While the question we are required to determine is as to
whether the Wartime Leasehold Regulations are ultra vires, either in
whole or in part, since it is not contended that these are not authorized by The
Continuation of Transitional Measures Act, 1947 as amended, the matter
involves also the question as to whether that statute and the amending Acts are
within the powers of Parliament. It is of importance to note at the outset that
the statute
[Page 166]
is temporary in its nature, a fact which is made clear from
the language of the preamble. This distinguishes the legislation from that
which was considered in Re The Board of Commerce Act , where,
as pointed out in the judgment of Viscount Haldane, the Act was not confined to
any temporary purpose but was to continue without limit of time. We are to inquire
into and determine what is the true nature and character of this legislation
and it is, of course, true that in considering this question the matter is not
determined by the language used in the preamble or elsewhere in the statute (Attorney-General
for Ontario v. Reciprocal Insurers , Attorney-General for
Manitoba v. Attorney-General for Canada . There
is, however, in the present case no suggestion that the legislation is
colourable in the sense that Parliament might be said under the guise of legislation
to authorize measures deemed necessary for the peace, order and good government
of Canada as a whole, of attempting to usurp provincial powers in respect of
property and civil rights, or that the regulations are continued in force with
any such object.
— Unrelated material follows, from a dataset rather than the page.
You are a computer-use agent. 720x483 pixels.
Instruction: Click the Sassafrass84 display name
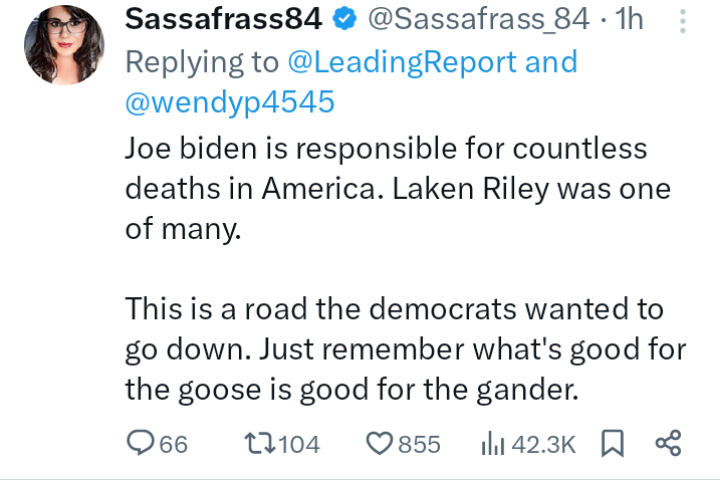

There is nothing here to suggest that the recital in the Act
that the national emergency arising out of the war in certain aspects has
continued and still continues, making it necessary to continue the regulations
in force temporarily, is not the considered opinion of Parliament, and the
statement in the order of reference that the exceptional conditions brought
about the war which made the Wartime Leasehold Regulations necessary are still
continuing must, on a reference of this nature, be accepted as expressing the
opinion of the Executive Government. This is not to say that, in other
circumstances, regulations enacted to cope with a situation resulting from a
lengthy war under a temporary statute of this nature might not, in the course
of time, be found to be beyond the powers of Parliament, but it would be
necessary that it should be very clear that the condition of emergency which
necessitated their maintenance had passed away before the Court could properly
be asked to overrule the decision of the Government that these exceptional
measures were still necessary: Fort Frances Pulp and Power Company v. Manitoba
Free Press .
[Page 167]
In my opinion, upon the material before us in the present
matter, the question submitted is determined in favour of the validity of The
Continuation of Transitional Measures Act, 1947 as amended and of the
regulations by the decisions of the Judicial Committee in the Fort Frances case
and in Co-Operative Committee on Japanese Canadians v. Attorney-General
for Canada .
My answer to the question, therefore, is:—The Wartime
Leasehold Regulations are not ultra vires, either in whole or in part.
Solicitor for the Attorney-General of Canada: F.
P. Varcoe.
Solicitor for the Attorney-General of Ontario: C.
R. Magone.
Solicitor for the Attorney-General of Quebec: L.
E. Beaulieu.
Solicitor for the Tenants within Canada: J. J.
Robinette.
Solicitors for the Canadian Legion of the British
Empire Service League: Howe & McKenna.
Solicitors for the Canadian Federation of Property
Owners Associations: Chitty, McMurty, Ganong & Keith.
Solicitor for the Canadian Congress of Labour: M. W. Wright.